START DOCUMENT PASSAGE

The touch 538 begins at the origin point outside the boundary 510 and outside the buffer region 512. The path of the touch 538 crosses the buffer region 512 and the boundary 510 and is therefore identified as a meta-navigation gesture. Similarly, the touches 520, 530, 524, 522, 526, 540, 534 each have origin points outside the boundary 510 and the buffer region 512 and their paths cross the buffer region 512 and the boundary 510. Each of the touches 520, 530, 524, 522, 526, 540, 534 is therefore identified as a meta-navigation gesture. The touch 528, however, has an origin point that falls within the buffer region 512 and the touch 528 is therefore not identified as a meta-navigation gesture. The touch 536 begins at an origin point outside the boundary 510 and the buffer region 512. The path of the touch 536, however, does not cross the boundary 510 and is therefore not identified as a meta-navigation gesture. The touch 532 also has an origin point outside the boundary 510 and the buffer region 512 but is not a gesture and therefore does not cross the boundary 510 and is not identified as a meta-navigation gesture.

END DOCUMENT PASSAGE
START RECORDS

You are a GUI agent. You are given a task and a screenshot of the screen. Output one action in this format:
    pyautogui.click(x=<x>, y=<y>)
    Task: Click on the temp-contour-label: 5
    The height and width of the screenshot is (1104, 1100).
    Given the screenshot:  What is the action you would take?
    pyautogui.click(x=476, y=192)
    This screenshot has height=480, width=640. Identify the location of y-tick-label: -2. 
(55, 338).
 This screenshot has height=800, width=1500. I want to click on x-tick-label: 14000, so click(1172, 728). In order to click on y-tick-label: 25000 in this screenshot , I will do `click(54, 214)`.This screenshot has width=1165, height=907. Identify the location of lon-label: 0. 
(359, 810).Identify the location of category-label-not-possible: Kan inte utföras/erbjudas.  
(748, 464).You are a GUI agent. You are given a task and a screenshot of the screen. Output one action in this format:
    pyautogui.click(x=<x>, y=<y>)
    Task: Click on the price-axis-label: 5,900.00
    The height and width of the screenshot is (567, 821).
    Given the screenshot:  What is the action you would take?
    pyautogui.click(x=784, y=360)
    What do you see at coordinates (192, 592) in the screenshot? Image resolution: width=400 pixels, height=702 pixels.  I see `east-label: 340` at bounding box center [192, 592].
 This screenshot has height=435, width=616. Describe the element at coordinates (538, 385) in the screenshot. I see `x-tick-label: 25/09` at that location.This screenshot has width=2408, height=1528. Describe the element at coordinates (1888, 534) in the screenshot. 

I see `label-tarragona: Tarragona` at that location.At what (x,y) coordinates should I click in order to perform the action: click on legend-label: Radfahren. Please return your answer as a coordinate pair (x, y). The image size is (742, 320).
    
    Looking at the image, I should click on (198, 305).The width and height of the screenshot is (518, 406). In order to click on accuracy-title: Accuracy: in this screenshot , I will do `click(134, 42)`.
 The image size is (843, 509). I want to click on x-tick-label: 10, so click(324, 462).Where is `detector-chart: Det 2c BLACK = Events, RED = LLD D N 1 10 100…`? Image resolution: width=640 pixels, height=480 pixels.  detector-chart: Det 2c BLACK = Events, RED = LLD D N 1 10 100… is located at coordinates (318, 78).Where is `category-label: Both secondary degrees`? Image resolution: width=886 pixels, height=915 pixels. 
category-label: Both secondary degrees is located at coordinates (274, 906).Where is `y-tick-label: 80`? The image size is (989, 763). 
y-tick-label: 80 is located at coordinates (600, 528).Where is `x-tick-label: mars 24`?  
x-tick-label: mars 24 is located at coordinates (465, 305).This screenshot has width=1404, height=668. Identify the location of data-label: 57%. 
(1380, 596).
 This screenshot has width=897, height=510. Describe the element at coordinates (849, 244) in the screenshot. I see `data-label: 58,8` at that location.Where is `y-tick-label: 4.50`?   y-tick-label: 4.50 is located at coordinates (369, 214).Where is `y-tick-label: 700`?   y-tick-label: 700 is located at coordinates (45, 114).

END RECORDS

WHAT YOU WILL DO:
[A] In the passage on touch gestures, why is touch 528 not identified as a meta-navigation gesture?
[B] Write what follows the final sentence of the passage on meta-navigation gestures.

SOLVED PROBLEMS:
[A] Its origin point falls within the buffer region 512.

[B]
Referring to FIG. 10, an example of a configuration for gesture input application 600 is provided. The gesture input application 600 can be one of the other software applications 339 of FIG. 6 that can be loaded on the mobile device 100 or an input method service of the operating system 334 used by other software applications 339. The gesture input application 600 can request details of activity occurring in, or receive inputs from, a component that can receive gestures 130, such as a touch-sensitive display 102 for example. It will be appreciated that other touch-sensitive input mechanisms can be used in replacement of, or in addition to the touch-sensitive display 102 to provide gestures 130 to the gesture input application 600. The gesture input application 600 can also send a back command to the operating system 334 or other software applications 339.

The gesture input application 600 in the example of FIG. 10 includes an evaluate module 604 for receiving a gesture 130 performed on the touch-sensitive display 102 and for evaluating one or more properties of the gesture 130. The gesture input application 600 includes a verify module 606 for verifying that one or more properties of the gesture 130 meet predetermined criteria, including whether the gesture 130 is a back gesture, and a criteria storage 608 for storing the predetermined criteria. The gesture input application 600 also includes a select command module 610 for associating the gesture 130 with a back command and sending the back command to a program if the gesture 130 meets the predetermined criteria.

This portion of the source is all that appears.